Problem requirements:
Set out every line of the records below as a Markdown table with two columns, "Row" for the row number and "Line" for the line itself, skipping blank lines. Leave the pictures out of the table.

Information shown:

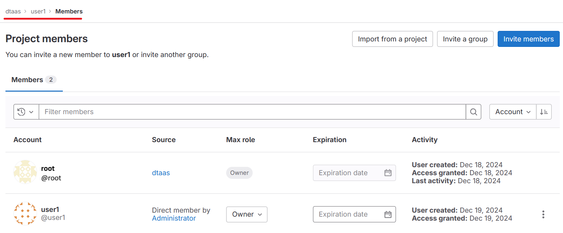Open the Max role dropdown for user1
The width and height of the screenshot is (563, 233).
(246, 214)
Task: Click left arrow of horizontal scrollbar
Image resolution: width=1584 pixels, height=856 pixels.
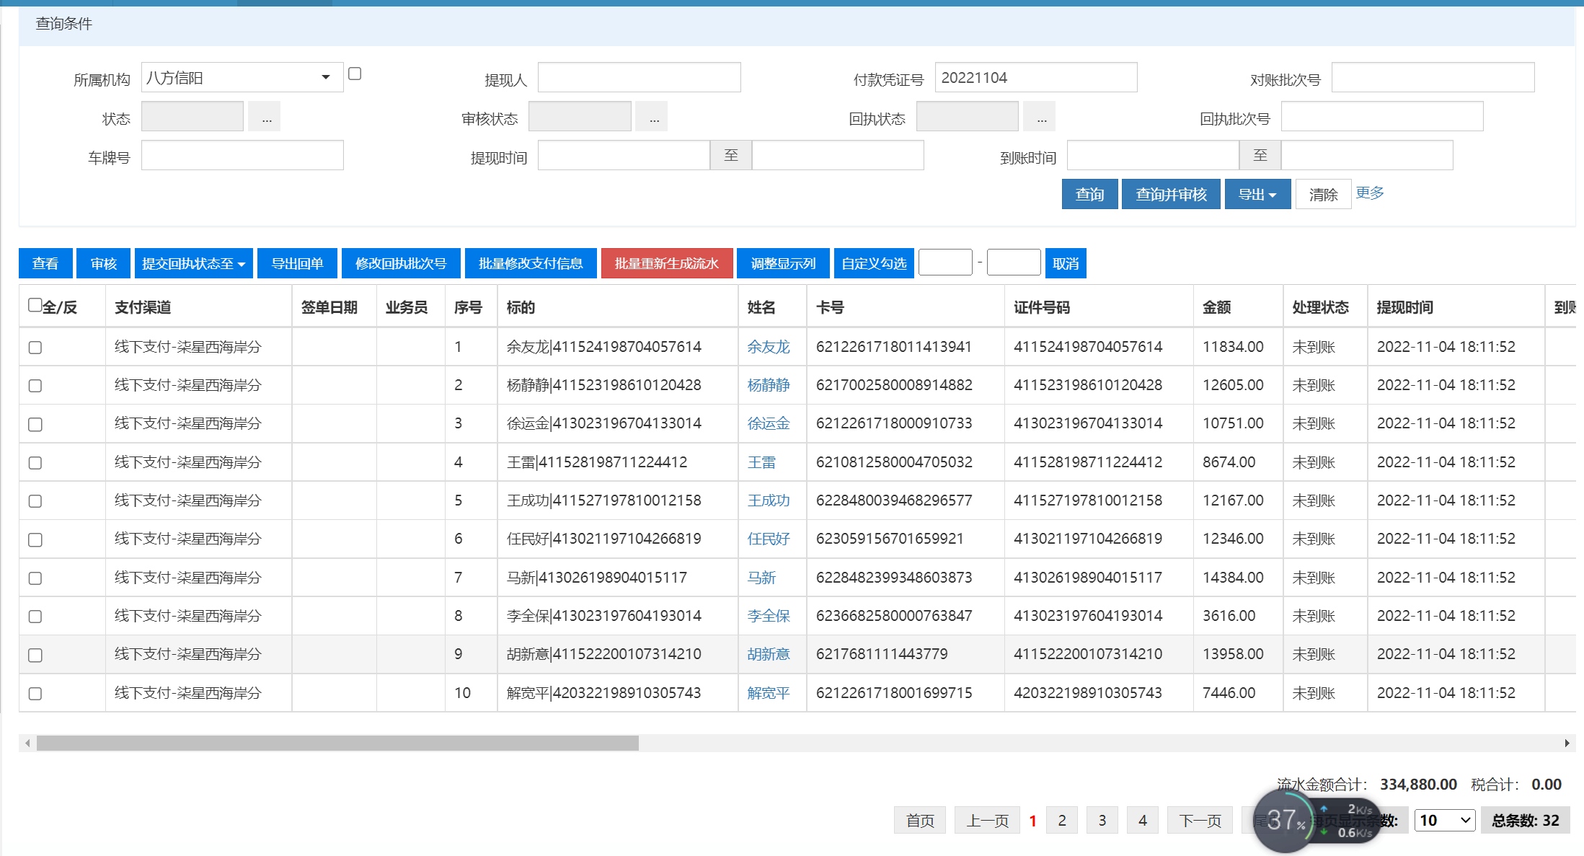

Final result:
| Row | Line |
|---|---|
| 1 | Open the Max role dropdown for user1 |
| 2 | The width and height of the screenshot is (563, 233). |
| 3 | (246, 214) |
| 4 | Task: Click left arrow of horizontal scrollbar |
| 5 | Image resolution: width=1584 pixels, height=856 pixels. |